*Records shown*.
_ _ _

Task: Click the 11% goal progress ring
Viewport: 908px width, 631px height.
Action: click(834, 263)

_ _ _

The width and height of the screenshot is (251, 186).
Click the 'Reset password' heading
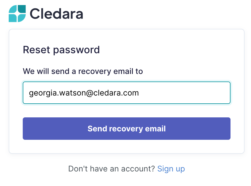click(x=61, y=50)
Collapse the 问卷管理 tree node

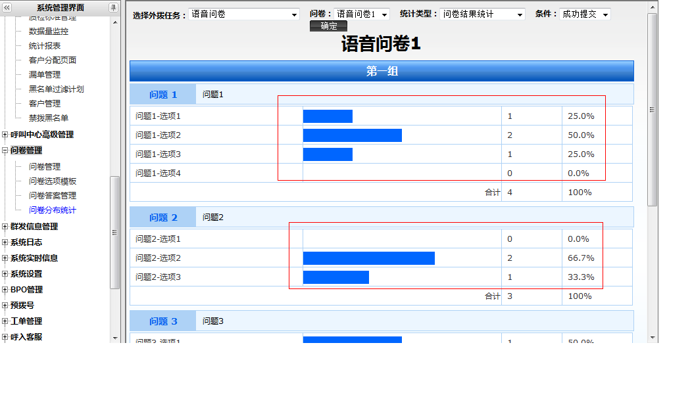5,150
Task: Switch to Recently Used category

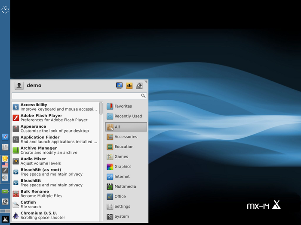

_ _ _

*Problem details*. Every line above from the one with "The width and" down to the one with "Task: Switch to Recently Used category" must be written out exactly, and no picture may appear.

*Response to the task*.
The width and height of the screenshot is (251, 186).
Click the 'Reset password' heading
click(x=61, y=50)
Collapse the 问卷管理 tree node

5,150
Task: Switch to Recently Used category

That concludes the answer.